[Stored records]
= Beginning of Section =

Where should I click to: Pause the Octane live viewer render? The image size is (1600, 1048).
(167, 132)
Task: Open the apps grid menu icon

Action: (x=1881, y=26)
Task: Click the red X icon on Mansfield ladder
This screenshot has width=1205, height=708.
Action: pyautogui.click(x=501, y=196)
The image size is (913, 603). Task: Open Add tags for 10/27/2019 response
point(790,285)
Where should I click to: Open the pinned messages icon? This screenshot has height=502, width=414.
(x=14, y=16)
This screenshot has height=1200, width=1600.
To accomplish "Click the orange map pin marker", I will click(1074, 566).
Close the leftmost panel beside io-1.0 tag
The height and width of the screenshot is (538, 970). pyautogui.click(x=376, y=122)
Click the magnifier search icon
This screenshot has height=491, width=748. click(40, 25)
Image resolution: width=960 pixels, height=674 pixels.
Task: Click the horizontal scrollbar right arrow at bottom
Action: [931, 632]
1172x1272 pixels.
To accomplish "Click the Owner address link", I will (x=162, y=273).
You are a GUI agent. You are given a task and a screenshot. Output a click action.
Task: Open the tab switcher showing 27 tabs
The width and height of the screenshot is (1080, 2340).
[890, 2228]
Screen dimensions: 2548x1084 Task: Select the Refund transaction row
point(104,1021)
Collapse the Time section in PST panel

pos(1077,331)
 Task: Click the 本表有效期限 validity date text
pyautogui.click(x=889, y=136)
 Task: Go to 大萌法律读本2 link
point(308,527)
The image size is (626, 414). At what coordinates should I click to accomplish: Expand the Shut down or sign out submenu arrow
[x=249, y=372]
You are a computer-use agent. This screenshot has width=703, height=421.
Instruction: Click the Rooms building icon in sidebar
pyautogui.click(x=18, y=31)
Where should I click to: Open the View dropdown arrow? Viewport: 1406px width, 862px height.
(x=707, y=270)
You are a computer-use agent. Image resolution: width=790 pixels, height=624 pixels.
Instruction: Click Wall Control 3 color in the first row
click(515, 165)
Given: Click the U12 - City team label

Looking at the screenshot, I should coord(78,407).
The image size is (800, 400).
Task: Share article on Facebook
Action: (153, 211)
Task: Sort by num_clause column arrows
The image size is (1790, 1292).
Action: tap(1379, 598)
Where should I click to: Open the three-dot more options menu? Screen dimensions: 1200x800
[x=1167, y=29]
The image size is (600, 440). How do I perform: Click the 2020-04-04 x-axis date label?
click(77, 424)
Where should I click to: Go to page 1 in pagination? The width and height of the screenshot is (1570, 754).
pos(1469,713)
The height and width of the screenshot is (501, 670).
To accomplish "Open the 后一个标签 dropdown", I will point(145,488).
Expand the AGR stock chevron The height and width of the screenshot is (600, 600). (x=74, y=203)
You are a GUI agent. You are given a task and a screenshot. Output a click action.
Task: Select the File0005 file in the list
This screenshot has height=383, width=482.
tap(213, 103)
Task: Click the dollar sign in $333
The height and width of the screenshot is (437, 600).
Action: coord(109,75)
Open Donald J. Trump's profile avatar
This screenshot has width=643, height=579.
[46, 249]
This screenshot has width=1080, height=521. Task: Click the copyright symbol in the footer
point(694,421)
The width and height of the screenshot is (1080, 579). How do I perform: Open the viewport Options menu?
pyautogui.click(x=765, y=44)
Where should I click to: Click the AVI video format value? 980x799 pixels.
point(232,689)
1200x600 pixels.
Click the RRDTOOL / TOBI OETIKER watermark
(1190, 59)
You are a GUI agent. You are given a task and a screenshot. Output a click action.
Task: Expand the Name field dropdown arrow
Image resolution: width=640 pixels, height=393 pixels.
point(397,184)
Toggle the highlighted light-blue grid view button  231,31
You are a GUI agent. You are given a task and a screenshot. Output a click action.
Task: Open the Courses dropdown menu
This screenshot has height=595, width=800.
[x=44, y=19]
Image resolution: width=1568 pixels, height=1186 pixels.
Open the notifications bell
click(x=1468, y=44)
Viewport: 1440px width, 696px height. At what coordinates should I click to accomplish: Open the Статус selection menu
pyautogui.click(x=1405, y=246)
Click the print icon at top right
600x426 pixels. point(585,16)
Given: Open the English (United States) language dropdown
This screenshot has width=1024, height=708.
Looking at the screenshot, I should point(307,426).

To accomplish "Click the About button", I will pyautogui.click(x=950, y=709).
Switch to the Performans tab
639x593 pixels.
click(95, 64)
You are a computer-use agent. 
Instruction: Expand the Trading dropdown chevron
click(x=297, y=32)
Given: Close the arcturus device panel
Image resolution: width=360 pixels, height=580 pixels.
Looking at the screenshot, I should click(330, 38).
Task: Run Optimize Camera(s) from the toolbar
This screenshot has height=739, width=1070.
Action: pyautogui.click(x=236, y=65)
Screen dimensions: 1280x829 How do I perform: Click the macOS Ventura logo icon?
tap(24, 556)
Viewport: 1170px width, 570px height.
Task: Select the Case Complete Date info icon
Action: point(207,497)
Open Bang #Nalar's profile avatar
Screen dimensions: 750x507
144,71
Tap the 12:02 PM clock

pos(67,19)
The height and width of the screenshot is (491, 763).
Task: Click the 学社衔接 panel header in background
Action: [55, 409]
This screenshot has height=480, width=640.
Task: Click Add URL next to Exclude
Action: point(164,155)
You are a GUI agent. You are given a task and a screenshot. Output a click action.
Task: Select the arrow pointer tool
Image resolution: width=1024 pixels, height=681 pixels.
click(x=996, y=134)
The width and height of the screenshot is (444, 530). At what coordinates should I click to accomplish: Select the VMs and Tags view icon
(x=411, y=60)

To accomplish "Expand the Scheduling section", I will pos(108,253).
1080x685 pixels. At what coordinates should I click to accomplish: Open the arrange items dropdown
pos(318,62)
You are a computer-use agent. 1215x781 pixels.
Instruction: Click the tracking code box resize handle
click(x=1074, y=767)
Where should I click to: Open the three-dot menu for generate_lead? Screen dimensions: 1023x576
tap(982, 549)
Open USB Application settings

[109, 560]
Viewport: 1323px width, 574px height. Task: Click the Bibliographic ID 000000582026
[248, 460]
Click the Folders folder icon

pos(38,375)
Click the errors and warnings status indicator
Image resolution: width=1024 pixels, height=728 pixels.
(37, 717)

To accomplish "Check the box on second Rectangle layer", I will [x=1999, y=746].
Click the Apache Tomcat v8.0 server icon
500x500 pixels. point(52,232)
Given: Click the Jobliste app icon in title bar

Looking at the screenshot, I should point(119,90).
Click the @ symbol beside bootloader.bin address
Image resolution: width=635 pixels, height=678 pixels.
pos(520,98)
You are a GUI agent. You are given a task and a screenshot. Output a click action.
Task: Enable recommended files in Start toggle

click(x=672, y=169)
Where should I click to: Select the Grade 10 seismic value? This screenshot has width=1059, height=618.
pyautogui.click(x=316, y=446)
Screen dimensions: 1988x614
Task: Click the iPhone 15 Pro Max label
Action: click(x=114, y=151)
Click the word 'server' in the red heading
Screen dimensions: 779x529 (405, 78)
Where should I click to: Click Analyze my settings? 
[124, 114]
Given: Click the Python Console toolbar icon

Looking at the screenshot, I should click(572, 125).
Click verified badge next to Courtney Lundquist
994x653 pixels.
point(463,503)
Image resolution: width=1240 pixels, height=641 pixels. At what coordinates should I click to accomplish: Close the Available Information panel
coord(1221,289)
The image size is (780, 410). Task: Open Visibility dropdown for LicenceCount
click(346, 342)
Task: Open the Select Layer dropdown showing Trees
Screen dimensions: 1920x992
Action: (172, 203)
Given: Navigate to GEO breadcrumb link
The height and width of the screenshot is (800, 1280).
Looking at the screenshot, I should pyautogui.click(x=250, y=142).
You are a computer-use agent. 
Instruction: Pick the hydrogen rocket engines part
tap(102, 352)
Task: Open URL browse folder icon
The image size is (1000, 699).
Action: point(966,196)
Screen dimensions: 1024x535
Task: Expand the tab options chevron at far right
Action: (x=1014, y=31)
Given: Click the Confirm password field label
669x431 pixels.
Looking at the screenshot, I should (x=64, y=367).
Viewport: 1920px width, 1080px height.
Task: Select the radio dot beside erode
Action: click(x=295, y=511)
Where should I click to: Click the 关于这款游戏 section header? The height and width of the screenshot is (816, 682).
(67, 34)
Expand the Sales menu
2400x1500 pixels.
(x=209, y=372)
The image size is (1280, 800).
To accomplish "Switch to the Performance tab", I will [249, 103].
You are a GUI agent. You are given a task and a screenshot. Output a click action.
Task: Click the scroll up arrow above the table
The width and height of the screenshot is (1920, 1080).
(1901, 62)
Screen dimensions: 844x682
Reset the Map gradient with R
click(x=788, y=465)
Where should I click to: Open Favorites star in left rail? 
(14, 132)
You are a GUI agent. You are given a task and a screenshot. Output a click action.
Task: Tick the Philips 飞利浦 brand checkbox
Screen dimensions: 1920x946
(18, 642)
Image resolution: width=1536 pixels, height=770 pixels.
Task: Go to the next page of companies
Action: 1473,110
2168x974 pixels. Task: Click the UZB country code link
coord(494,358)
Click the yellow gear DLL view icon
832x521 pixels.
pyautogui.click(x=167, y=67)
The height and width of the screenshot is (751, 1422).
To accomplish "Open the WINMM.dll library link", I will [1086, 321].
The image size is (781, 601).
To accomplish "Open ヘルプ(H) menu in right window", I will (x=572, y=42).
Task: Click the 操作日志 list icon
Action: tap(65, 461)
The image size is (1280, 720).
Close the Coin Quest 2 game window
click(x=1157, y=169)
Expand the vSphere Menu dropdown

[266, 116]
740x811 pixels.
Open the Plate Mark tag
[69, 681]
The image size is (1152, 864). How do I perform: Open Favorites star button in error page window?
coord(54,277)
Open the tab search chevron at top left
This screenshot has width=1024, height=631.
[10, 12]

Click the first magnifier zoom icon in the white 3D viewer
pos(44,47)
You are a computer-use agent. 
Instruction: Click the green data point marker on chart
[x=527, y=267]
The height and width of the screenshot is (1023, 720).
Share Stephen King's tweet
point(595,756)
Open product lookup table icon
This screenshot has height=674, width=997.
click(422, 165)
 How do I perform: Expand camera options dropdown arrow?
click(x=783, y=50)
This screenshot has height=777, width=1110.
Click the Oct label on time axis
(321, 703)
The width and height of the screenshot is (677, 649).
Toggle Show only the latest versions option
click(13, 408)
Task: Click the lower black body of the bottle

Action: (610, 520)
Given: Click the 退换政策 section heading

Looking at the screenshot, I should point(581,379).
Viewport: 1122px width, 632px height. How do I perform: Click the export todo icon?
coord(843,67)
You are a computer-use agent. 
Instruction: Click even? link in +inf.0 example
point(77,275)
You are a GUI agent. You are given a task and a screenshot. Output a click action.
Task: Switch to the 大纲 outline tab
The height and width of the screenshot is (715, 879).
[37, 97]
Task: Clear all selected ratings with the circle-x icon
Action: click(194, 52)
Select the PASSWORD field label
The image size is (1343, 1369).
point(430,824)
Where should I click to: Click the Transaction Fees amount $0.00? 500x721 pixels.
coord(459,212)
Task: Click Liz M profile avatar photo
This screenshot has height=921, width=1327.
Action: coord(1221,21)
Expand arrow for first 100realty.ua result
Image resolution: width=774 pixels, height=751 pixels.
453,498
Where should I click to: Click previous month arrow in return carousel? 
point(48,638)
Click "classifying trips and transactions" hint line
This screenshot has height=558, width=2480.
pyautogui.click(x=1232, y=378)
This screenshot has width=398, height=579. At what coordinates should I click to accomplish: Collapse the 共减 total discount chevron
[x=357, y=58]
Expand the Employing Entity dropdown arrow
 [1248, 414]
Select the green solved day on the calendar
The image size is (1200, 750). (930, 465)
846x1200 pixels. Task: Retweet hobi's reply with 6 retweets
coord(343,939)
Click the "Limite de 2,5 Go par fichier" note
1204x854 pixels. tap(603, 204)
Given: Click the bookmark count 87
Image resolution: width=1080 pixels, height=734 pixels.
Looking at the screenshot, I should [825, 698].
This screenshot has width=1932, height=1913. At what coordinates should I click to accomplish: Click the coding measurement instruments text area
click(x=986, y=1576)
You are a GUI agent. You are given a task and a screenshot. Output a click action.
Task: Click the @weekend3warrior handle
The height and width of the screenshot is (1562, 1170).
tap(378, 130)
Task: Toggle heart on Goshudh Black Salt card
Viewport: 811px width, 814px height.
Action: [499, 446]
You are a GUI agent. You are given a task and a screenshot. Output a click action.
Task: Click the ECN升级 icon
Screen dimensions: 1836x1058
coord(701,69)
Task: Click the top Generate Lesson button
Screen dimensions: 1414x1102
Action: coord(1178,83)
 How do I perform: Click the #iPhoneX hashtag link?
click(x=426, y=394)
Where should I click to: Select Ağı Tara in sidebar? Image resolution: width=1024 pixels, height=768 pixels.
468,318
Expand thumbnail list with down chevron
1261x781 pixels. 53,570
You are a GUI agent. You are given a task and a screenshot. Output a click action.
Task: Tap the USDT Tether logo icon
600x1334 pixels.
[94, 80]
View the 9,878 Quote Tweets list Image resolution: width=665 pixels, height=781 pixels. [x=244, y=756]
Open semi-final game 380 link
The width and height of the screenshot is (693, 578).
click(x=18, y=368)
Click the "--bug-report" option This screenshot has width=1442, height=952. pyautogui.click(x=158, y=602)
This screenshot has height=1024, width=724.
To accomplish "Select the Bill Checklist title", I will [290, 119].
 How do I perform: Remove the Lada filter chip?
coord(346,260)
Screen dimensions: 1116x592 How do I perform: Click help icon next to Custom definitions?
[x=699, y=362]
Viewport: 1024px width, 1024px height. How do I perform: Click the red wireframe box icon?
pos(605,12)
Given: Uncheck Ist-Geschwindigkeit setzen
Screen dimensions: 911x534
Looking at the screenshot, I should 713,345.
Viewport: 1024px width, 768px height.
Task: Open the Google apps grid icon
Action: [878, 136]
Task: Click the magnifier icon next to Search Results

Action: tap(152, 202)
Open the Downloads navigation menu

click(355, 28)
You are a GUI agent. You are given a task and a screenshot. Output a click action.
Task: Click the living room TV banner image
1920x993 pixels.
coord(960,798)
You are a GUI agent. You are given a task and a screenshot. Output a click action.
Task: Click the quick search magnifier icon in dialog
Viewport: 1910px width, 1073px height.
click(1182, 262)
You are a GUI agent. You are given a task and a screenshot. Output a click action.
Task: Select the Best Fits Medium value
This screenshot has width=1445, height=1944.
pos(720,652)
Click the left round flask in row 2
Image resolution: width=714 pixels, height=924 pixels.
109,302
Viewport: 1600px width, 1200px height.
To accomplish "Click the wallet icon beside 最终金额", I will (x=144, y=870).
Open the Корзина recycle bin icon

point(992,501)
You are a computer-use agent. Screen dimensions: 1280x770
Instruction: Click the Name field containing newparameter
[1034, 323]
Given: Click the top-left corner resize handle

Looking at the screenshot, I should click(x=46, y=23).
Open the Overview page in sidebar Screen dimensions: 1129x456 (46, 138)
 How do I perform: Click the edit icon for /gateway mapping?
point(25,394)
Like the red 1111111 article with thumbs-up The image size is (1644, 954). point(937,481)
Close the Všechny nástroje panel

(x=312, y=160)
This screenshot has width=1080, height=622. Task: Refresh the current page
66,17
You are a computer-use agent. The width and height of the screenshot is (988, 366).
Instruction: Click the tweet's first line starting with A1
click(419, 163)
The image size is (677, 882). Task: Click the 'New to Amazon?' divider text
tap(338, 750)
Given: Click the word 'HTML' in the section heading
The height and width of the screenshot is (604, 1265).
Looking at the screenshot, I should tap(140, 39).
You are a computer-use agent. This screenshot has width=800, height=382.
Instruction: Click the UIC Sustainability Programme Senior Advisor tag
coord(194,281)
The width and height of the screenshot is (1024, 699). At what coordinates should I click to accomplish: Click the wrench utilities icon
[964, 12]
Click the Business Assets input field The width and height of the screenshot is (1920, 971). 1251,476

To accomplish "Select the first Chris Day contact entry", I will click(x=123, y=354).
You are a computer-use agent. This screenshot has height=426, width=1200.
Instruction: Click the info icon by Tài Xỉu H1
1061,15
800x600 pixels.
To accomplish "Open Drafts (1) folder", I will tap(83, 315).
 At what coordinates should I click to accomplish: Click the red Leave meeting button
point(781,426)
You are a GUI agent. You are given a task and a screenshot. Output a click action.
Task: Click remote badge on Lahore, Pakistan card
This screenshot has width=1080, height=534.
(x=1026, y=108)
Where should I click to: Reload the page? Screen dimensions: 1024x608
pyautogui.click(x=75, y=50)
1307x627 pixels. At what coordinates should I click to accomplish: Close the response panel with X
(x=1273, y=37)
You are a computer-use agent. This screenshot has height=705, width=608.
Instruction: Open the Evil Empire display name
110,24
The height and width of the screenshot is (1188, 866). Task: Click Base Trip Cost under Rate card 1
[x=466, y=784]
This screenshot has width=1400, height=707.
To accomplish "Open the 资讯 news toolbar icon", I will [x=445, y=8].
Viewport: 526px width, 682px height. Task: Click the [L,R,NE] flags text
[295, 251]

= End of Section =

**The problem**
Wherever the string "table" appears in the entries, copy that line.

**Your solution**
Task: Click the scroll up arrow above the table
Open product lookup table icon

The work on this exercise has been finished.